2022 Pride in Minneapolis Continues
Check out our Pride post, written by Jenn Schreiter and first published in 2021. This year will be the first time since the pandemic struck in 2020 that Minneapolis is hosting festivities in public.
Click here to view the full month of Minneapolis Pride Events!
Minneapolis has been at the forefront of progressive gender politics for more than fifty years. The city holds the largest annual free gay pride event in the United States, and was rated the most LGBT-friendly city by LGBTQ Nation in 2016.
This Pride month, the League of Women Voters Minneapolis remembers and honors the historic milestones achieved by the lesbian, gay, bisexual, trans, and other queer community members. Following is a brief timeline of significant ways the city made LGBT+ history over the past half-century; thank you to Andy Birkey for his 2014 summation.
1967 The Bi Alliance — reportedly the United States’ first public organization specifically for bisexual people — began at the University of MN.
May 1970 The USA’s first recorded same-sex marriage equality lawsuit was filed in Minneapolis by a gay couple who had been denied a marriage license. (Though the suit was dismissed in both the Minnesota and the U.S. Supreme Courts, in 2013 Minnesota legalized same-sex marriage and SCOTUS would reverse its decision 45 years later, legalizing same-sex marriage across the United States on June 26, 2015.)
October 1970 One year after the Stonewall Uprising in New York City, Minneapolis was the site of the first national gathering of LGBT groups, hosted by FREE (Fight Repression of Erotic Expression).
1974–75 Minneapolis passed an ordinance banning discrimination due to sexual orientation. The next year, the City Council revised that law to include language that was more inclusive of trans people.
1976 & 1980 Allen Spear, the first openly gay man to serve in a state legislature, won re-election and continued to represent Minneapolis in the Minnesota Senate. Four years later, Karen Clark was elected and became the longest-serving openly lesbian member in a state legislature. She won re-election 18 times, representing parts of south Minneapolis until 2018.
1988 The International Gathering of GLBT Natives was hosted in Minneapolis (aka Bdeóta Othúŋwe and Gakaabikaang). The gathering was crucial to the launch of the modern Two-Spirit “cultural revitalization movement.”
As noted above, beginning in the 1970s, Minneapolis was one of the first cities to elect openly gay and lesbian political representatives. The city made history again just a few years ago, when in 2018 the USA’s first transgender City Council candidates Andrea Jenkins and Phillipe Cunningham were sworn in.
The city also has a history of militant queer labor resistance.
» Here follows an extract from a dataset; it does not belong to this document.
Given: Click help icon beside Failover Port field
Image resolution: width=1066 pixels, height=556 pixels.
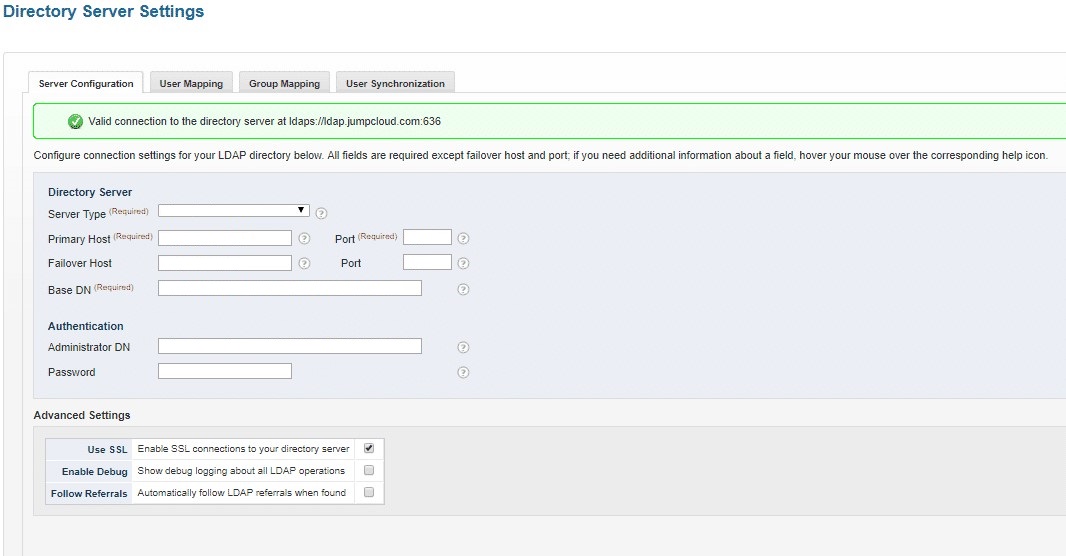Looking at the screenshot, I should click(x=463, y=263).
In 2014 You Better Work, a collection of queer, trans, and feminist workers’ stories, was published by queer labor organizers from Minneapolis and St. Paul.
During the past two years, LGBTQ+ community members have also had an obvious presence at local Black Lives Matter and anti-police brutality rallies, including the 2020 protests after the police murder of George Floyd. League of Women Voters Minneapolis is proud to be part of a city that has been deeply supportive of the LGBTQ+ community, and acknowledges the community’s commitment to grassroots action on behalf of all Minneapolis residents’ civil rights.